The second reason for this hostility is that while there is a growing number of secular, progressive, organic-quinoa-consuming homeschool families, there remains a significant conservative and Christian component. The reasons for progressive hostility to conservative Christians are many and complex, but one of them is that, like the homeschool, the church is something outside of government control, a forum that the triple constitutional protections of religion, free speech, and association place beyond the range of Leviathan’s leash. Progressives are by their nature monopolists, and the churches constitute real competing centers of power in society.
A third reason is that the majority of homeschool teachers are mothers. A traditional two-parent family with one full-time breadwinner and one stay-at-home parent is practically built into the model. Goldstein scoffs at that as the “dated presumption that children hail from two-parent families, in which at least one parent can afford (and wants) to take significant time away from paid work,” but of course the model is neither dated nor restricted to religiously conservative red-staters: Liberal enclaves such as Brooklyn and Seattle are full of stay-at-home moms. (Brooklyn, in fact, is a hotbed of crunchy homeschooling.)
Americans are dissatisfied with many things: Congress, insurance companies, Wall Street, the media. Many are dissatisfied with the government schools, too, and homeschooling has given them an opportunity to do something about that, taking matters into their own hands. They could do the same thing with health insurance and banking, as well, were the legal environment liberal enough. As its critics best appreciate, homeschooling is about more than schooling.

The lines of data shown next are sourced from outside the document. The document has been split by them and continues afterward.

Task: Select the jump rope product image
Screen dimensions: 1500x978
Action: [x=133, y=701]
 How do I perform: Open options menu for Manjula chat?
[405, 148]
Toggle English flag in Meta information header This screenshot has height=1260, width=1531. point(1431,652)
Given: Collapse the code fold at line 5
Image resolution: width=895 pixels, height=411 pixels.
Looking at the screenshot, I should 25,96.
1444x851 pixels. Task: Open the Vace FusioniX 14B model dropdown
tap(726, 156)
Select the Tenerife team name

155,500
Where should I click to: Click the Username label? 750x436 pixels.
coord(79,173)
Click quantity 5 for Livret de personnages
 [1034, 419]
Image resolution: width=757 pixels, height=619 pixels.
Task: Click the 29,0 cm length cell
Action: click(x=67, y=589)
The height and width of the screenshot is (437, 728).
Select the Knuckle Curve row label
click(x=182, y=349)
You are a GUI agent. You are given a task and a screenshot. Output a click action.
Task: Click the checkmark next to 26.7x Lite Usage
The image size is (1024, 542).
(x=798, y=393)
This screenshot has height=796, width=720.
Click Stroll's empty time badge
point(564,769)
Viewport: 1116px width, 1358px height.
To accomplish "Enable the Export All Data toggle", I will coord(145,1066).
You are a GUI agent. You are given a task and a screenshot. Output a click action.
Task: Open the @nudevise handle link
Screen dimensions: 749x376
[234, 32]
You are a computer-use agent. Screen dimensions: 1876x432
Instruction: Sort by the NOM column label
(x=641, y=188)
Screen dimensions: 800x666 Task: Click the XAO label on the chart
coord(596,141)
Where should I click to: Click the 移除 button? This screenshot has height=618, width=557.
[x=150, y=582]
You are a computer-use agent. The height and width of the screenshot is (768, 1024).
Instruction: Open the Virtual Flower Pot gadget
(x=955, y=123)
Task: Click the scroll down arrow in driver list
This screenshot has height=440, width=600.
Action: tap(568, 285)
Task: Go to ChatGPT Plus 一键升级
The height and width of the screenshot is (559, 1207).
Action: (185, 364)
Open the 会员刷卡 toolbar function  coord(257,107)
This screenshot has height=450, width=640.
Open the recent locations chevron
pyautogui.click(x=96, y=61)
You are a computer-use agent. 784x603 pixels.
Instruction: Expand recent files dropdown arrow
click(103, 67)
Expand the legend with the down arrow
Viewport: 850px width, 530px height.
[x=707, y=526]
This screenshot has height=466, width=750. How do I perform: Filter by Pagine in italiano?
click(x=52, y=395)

The Tea Party and the Ron Paul movement are in some ways the conservative flipside of Occupy, albeit with better manners, more coherent ideas, and higher standards of personal hygiene. They comprise conservatives on the verge of despair at trying to achieve real social change through the process of electoral politics and the familiar machinery of party and poll, with its narrow scope of action, uncertain prospects, and impermanent victories. There is a different model for reform being practiced in more than 1 million American households, by people of wildly different political and religious orientations. Homeschooling represents a kind of libertarian impulse, but of a different sort: It is not about money. Homeschooling families pay their taxes to support local public schools, like any other family — which is to say, begrudgingly in many cases — and the movement does not seek the abolition of local government-education monopolies. (It should.) Homeschooling families simply choose not to participate in the system — or, if they do, to participate in it on their own terms.
And that is a step too far for the Hobbesian progressives, who view politics as a constant contest between the State and the State of Nature, as though the entire world were on a sliding scale between Sweden and Somalia. Homeschoolers may have many different and incompatible political beliefs, but they all implicitly share an opinion about the bureaucrats: They don’t need them — not always, not as much as the bureaucrats think. That’s what makes them radical and, to those with a certain view of the world, terrifying.